We next compared the genes and transcript expression levels generated by long-read ONT and short-read Illumina platforms. As expected, gene and transcript quantifications from long-read data were highly concordant with those from short-read data (Spearman correlation coefficient r = 0.666 for genes and 0.507 for transcripts, respectively; Fig. 2B). Further analyses indicated that the average expression level of novel transcripts (NIC + NNC) was lower than that of known transcripts (FSM) (Fig. 2C). We then conducted pathway enrichment analysis on individual genes with a high gain of novel splice isoforms, selecting those genes with a twofold increase for analysis (see Additional file 2: Table S4). Our results showed that genes with a high gain of novel isoforms are associated with cancer-related signatures, such as RNA splicing, TGF pathway, JAK/STAT pathway, and MYC pathway (Fig. 2D). Notably, oncogenes gained a substantial number of novel transcripts that may play an important role in carcinogenesis and tumor progression. Further analysis indicated that oncogenes were significantly overrepresented in the gene list with a twofold increase, while tumor suppressor genes were underrepresented in this gene set (Fig. 2E). Our analysis revealed that certain oncogenes, including CDH17, EZH2, and ERBB2, exhibited a higher number of novel isoforms (Fig. 2F). Several novel transcript isoforms were validated using qRT-PCR (Additional file 1: Fig. S4g). These findings suggest a potential role for these isoforms in CRC development and progression.

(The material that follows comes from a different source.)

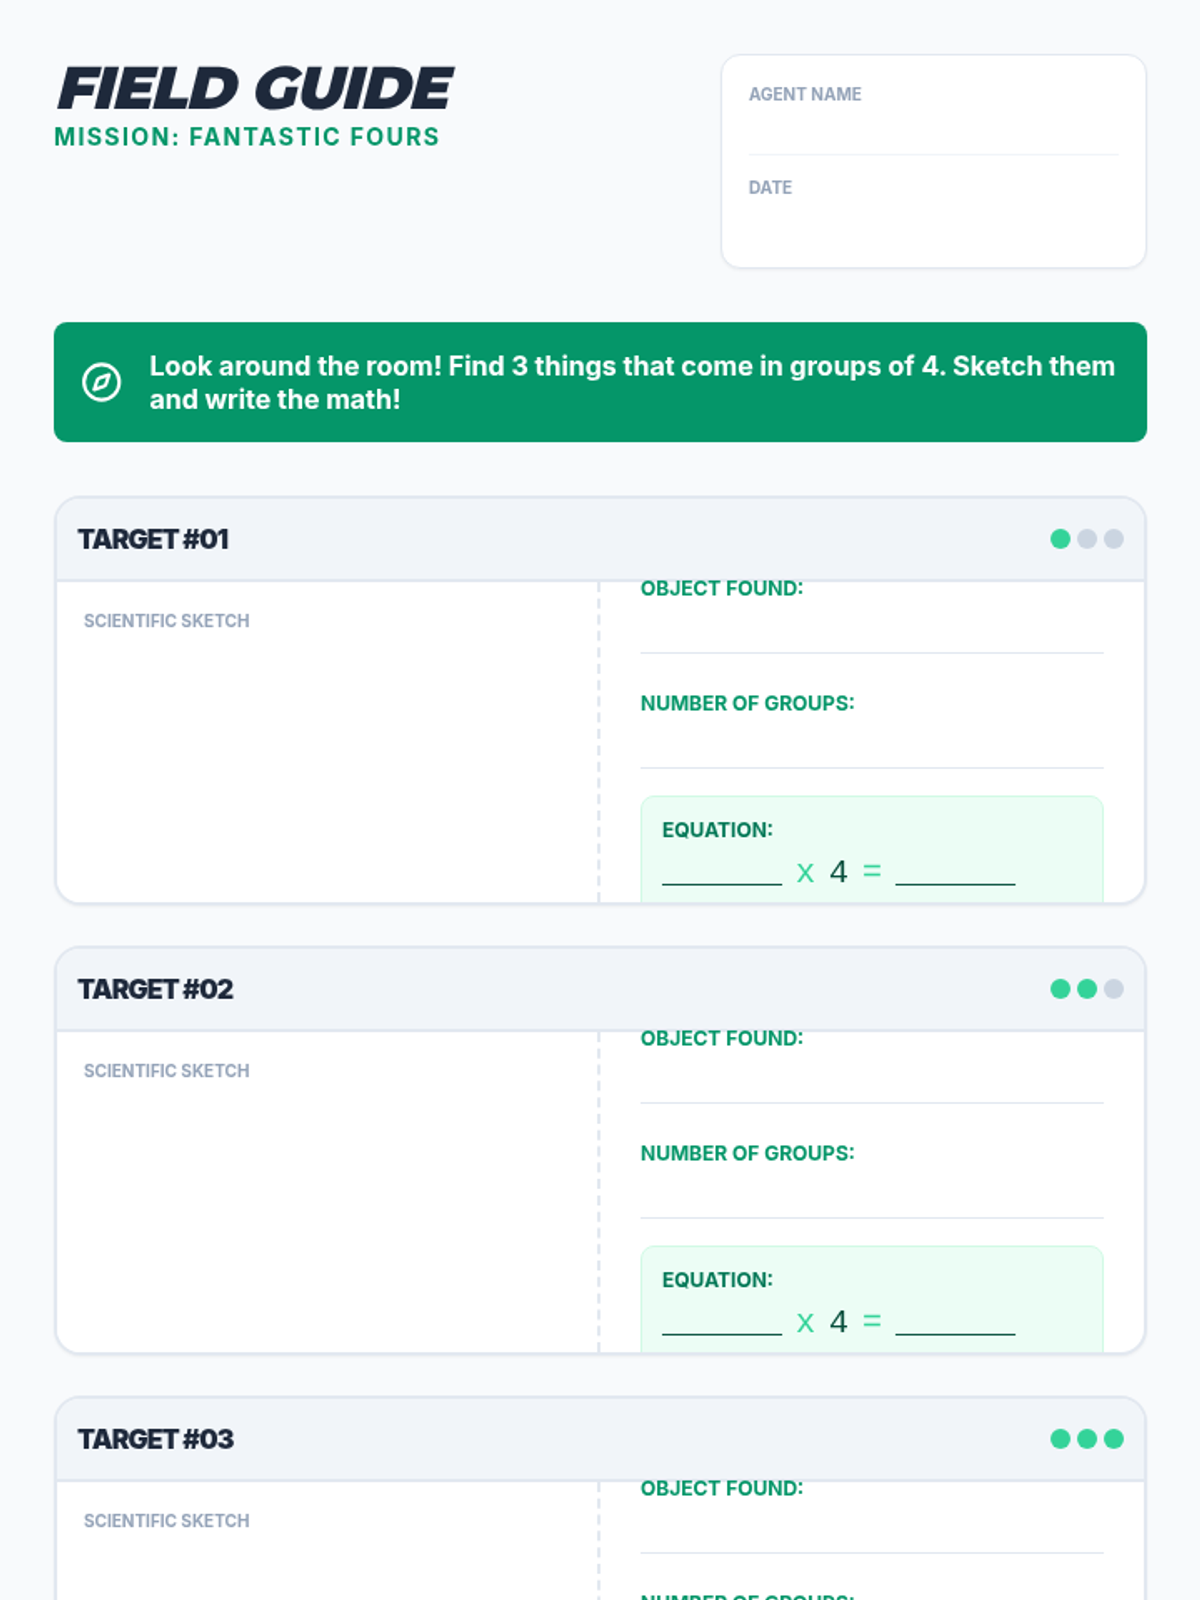1200x1600 pixels.
Task: Click Target #02 difficulty dots
Action: click(x=1086, y=989)
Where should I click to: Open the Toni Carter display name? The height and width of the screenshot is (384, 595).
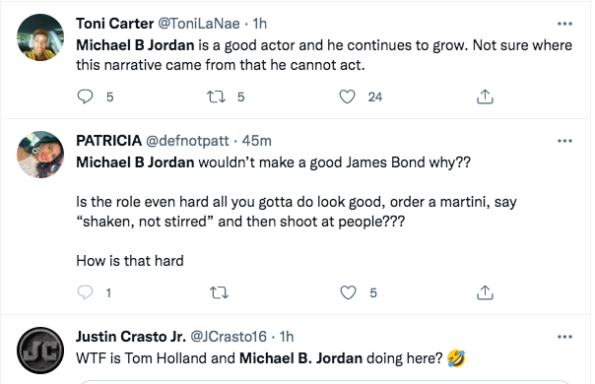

To evaluate the function of the non-coding regions of the genome, which comprise over 98% of the genome and are largely unknown, we assessed the evolutionary conservation of the novel non-coding transcripts. We used phyloP and phastCons scores to perform sequence conservation analysis and found that the novel transcripts had higher conservation scores than random control regions (Fig. 2G). To further characterize the identified novel transcripts that might function as putative protein-coding genes, we evaluated those transcripts with high coding potential. We extracted open reading frames (ORF, length ≥ 300 bp) via sequence homology analysis against the Uniprot database using blastp and functional protein domain prediction using HMMER against the Pfam database [31]. The results indicated that the majority of novel transcripts had the potential to encode proteins (Fig. 2H and Additional file 1: Fig. S5a). To determine whether long-read ONT novel transcripts can encode novel proteins, we compared the predicted ORFs to their closest match in the UniProt database. The results indicated the majority of FSM transcripts encoded ORFs were > 99% identical to the protein in the UniProt database (Additional file 1: Fig. S5b). In contrast, fewer ORFs encoded by NIC or NNC transcripts were annotated in the UniProt database, and a large proportion of ORFs was complete, suggesting that the long-read ONT method may provide much more information for CRC transcriptome.

Beyond transcript annotation, our pipeline leveraged existing CRC proteomics data from the Clinical Proteomic Tumor Analysis Consortium (CPTAC) project to validate our novel ORFs. We intersected our data by spectral matching novel ORFs encoded peptides with 97 publicly available CRC samples and 100 adjacent normal samples profiled by TMT10plex MS/MS proteomics. The results showed that 3729 NIC and 817 NNC novel ORFs encoded peptides were supported by LC–MS/MS data. Additionally, we also found 1883 annotated FSM transcripts producing novel ORFs not present in the UniProt database (Fig. 2I and Additional file 2: Table S5). Of all the ORFs with peptide support, we used the DeepLoc [33], a deep neural network-based tool, to predict the subcellular location of these proteins, with about half located in the cytoplasm or nucleus (Additional file 1: Fig. S5c). The TMHMM analyses showed that 606 novel ORFs had transmembrane domains, suggesting the important role of these previously undefined proteins (Additional file 1: Fig. S5d). Although validating novel transcripts with unique peptides is challenging, LC–MS/MS analysis detected the protein products of three selected novel transcripts (MSTRG.373437.7, MSTRG.17227.18, and MSTRG.42052.109) at their isoform-specific junction regions (Additional file 1: Fig. S5e). These results suggested that previously undetected transcripts can encode novel protein isoforms, which might play a role in producing neoantigens in cancer.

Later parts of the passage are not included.